● TASK OBJECTIVE: In the entries below, the word "computer" appears on some lines. Copy each of those lines.

:: SUPPLIED INFORMATION ::

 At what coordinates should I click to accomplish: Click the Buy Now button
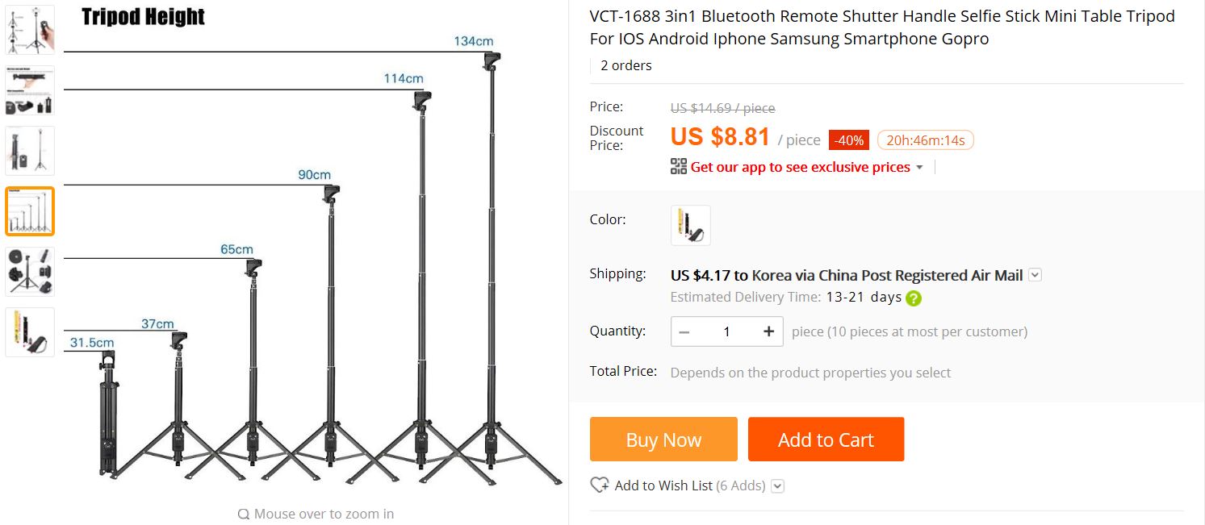[x=663, y=440]
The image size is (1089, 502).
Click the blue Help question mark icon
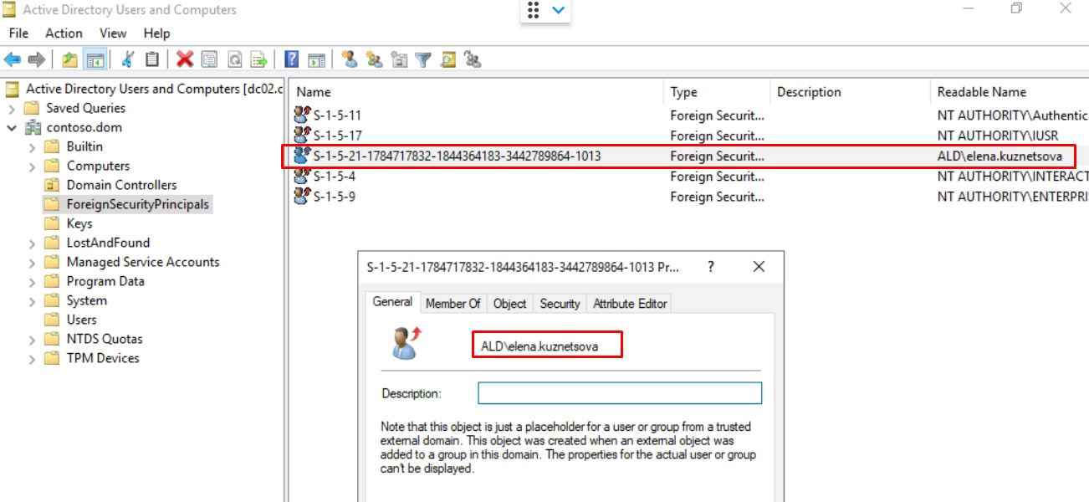(292, 59)
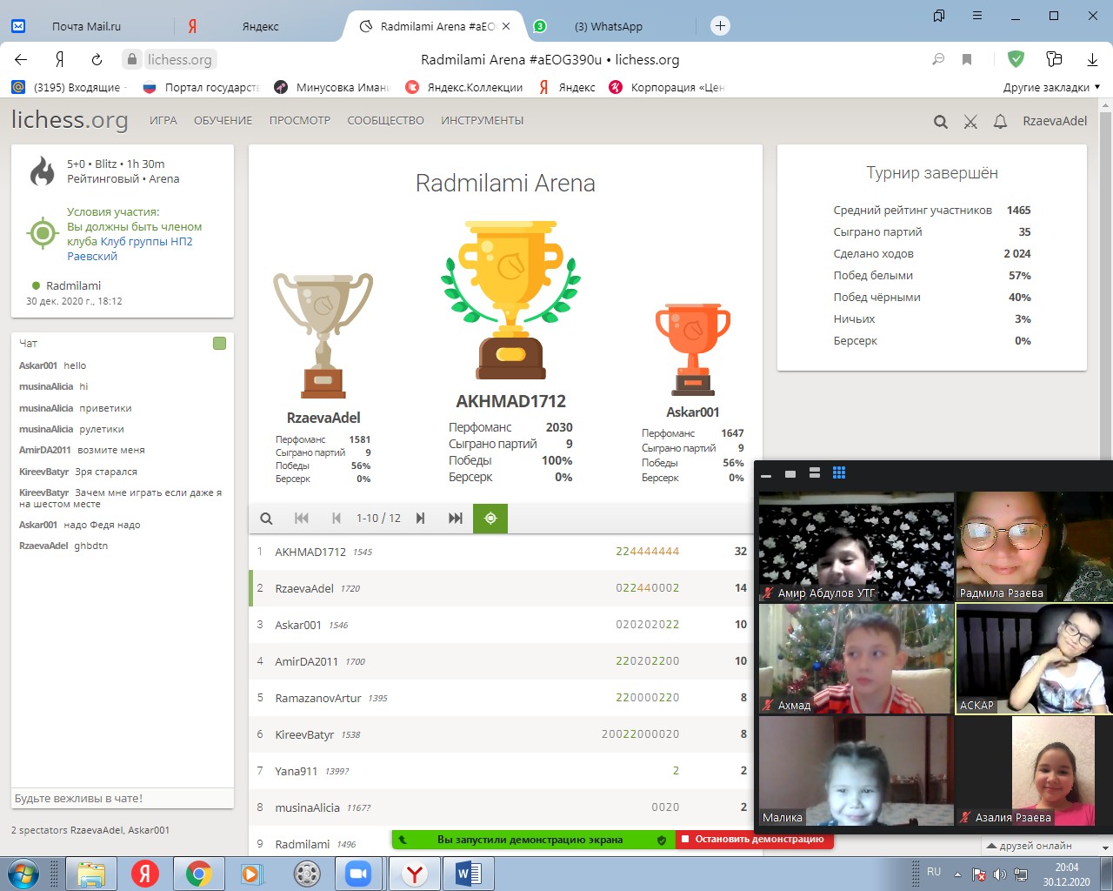Screen dimensions: 1113x891
Task: Click the chat message input field
Action: coord(122,799)
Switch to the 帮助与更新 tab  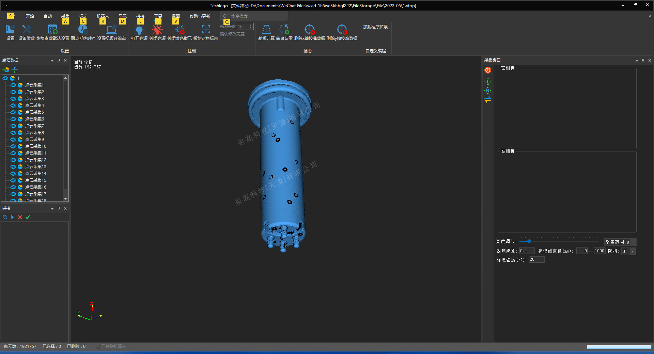tap(200, 16)

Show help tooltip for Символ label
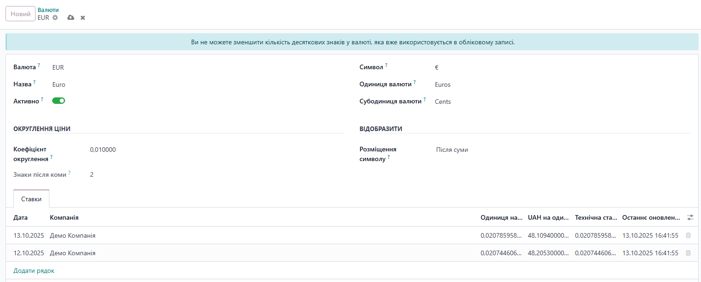click(x=386, y=66)
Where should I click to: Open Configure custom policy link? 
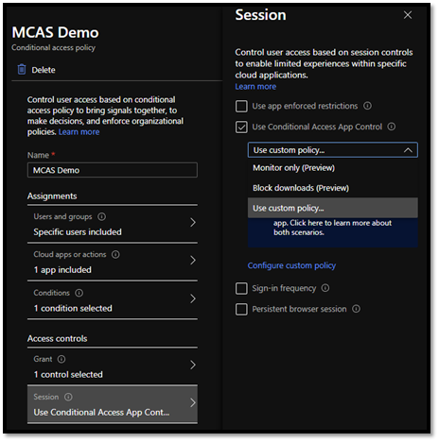coord(291,265)
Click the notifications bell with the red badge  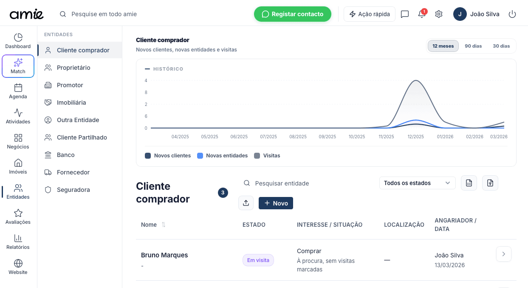click(x=421, y=14)
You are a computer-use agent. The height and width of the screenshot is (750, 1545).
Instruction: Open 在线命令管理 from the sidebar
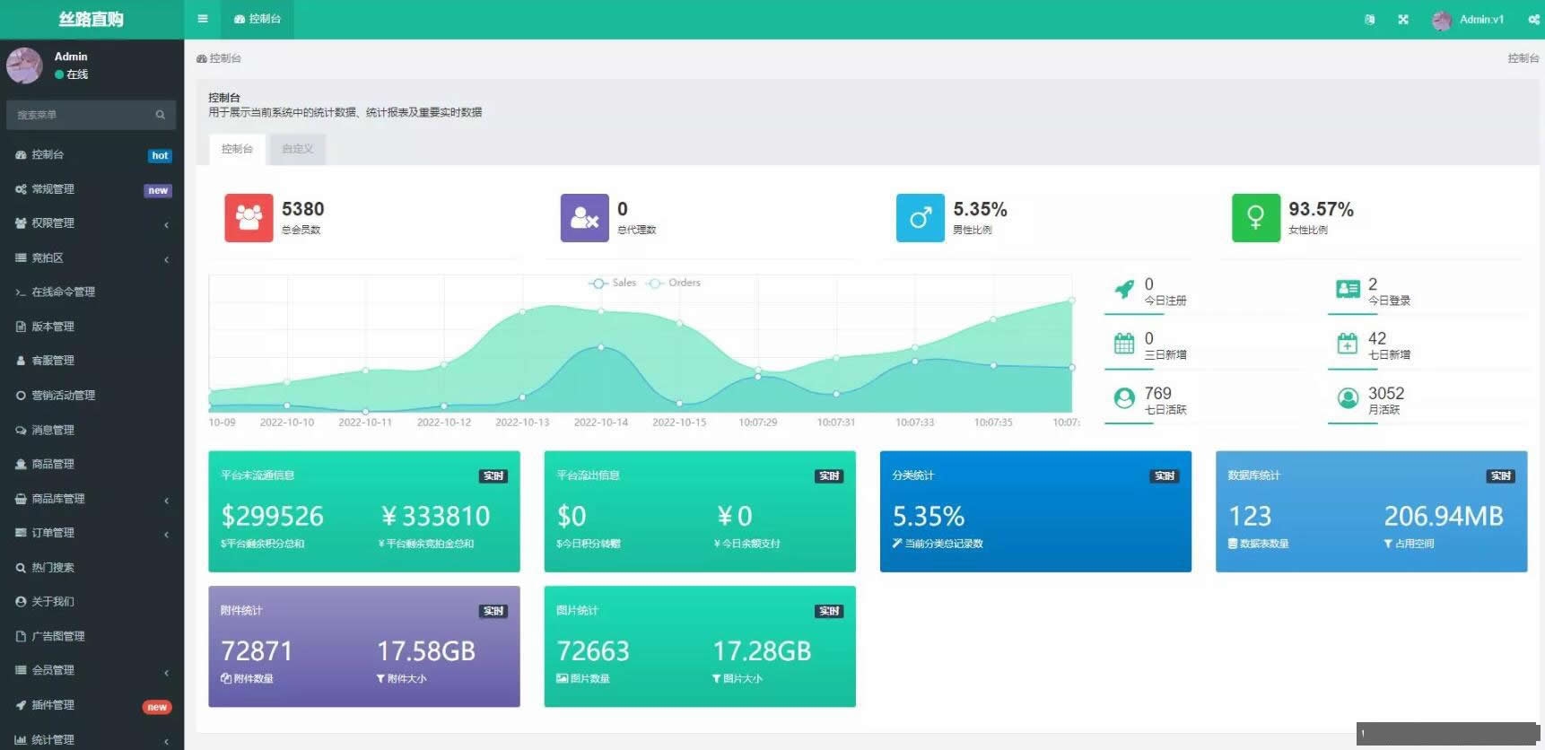[63, 292]
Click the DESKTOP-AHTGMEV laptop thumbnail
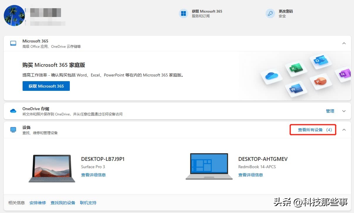Viewport: 354px width, 213px height. 209,166
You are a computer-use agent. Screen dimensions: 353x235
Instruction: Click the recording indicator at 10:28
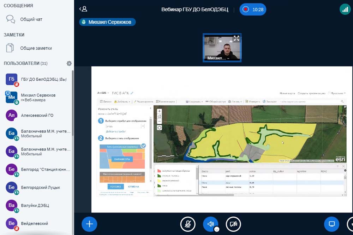click(253, 10)
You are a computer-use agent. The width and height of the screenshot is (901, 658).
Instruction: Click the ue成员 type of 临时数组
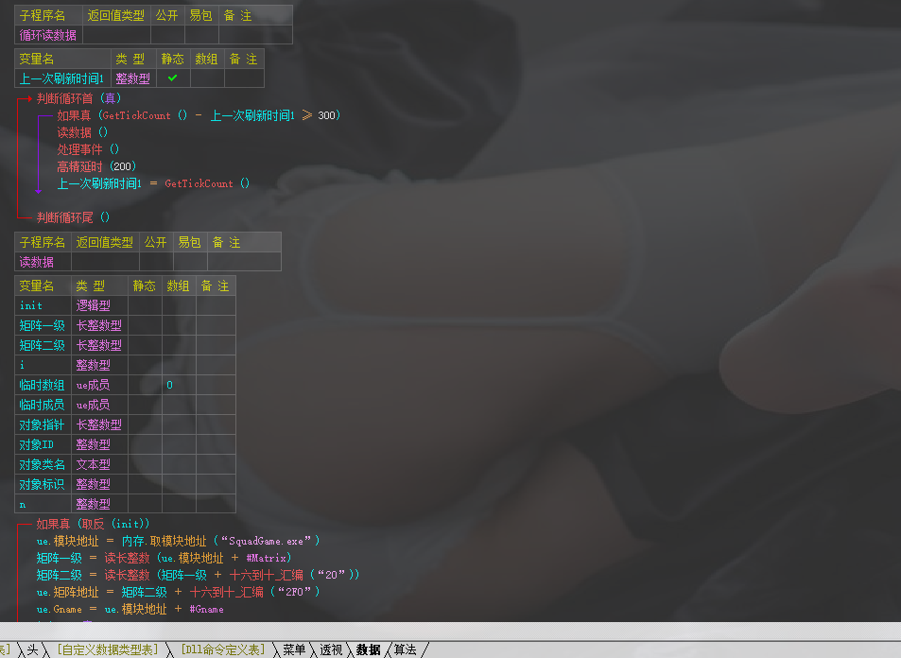pyautogui.click(x=93, y=385)
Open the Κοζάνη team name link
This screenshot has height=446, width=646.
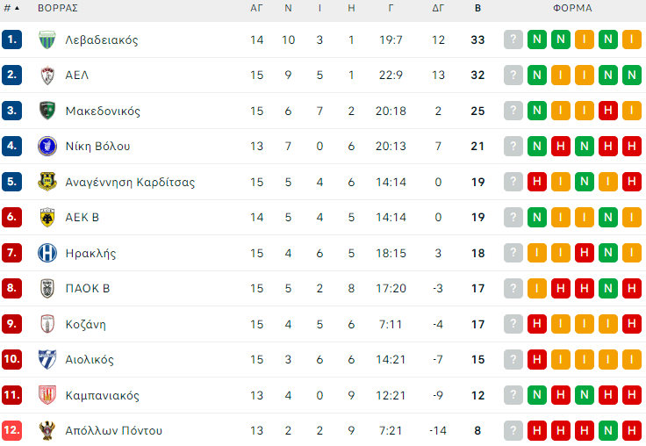click(x=85, y=324)
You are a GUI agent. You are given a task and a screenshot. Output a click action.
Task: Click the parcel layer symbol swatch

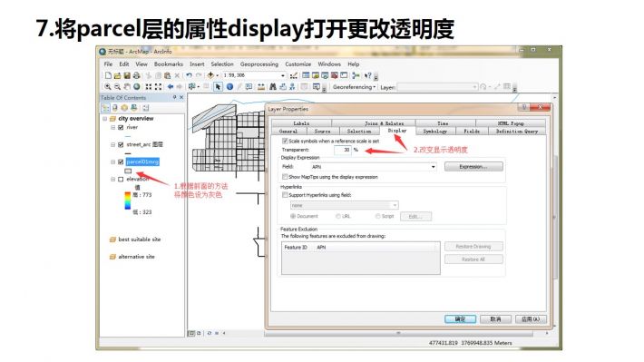(x=128, y=171)
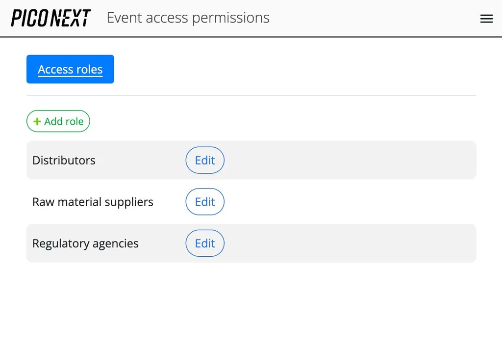Select the hamburger icon in the header

coord(486,18)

:::

● SOLUTION TO THE PROBLEM:
You are a computer-use agent. The height and width of the screenshot is (750, 1545).
You are a computer-use agent. Screen dimensions: 353x235
You are a computer-use agent. The width and height of the screenshot is (901, 658).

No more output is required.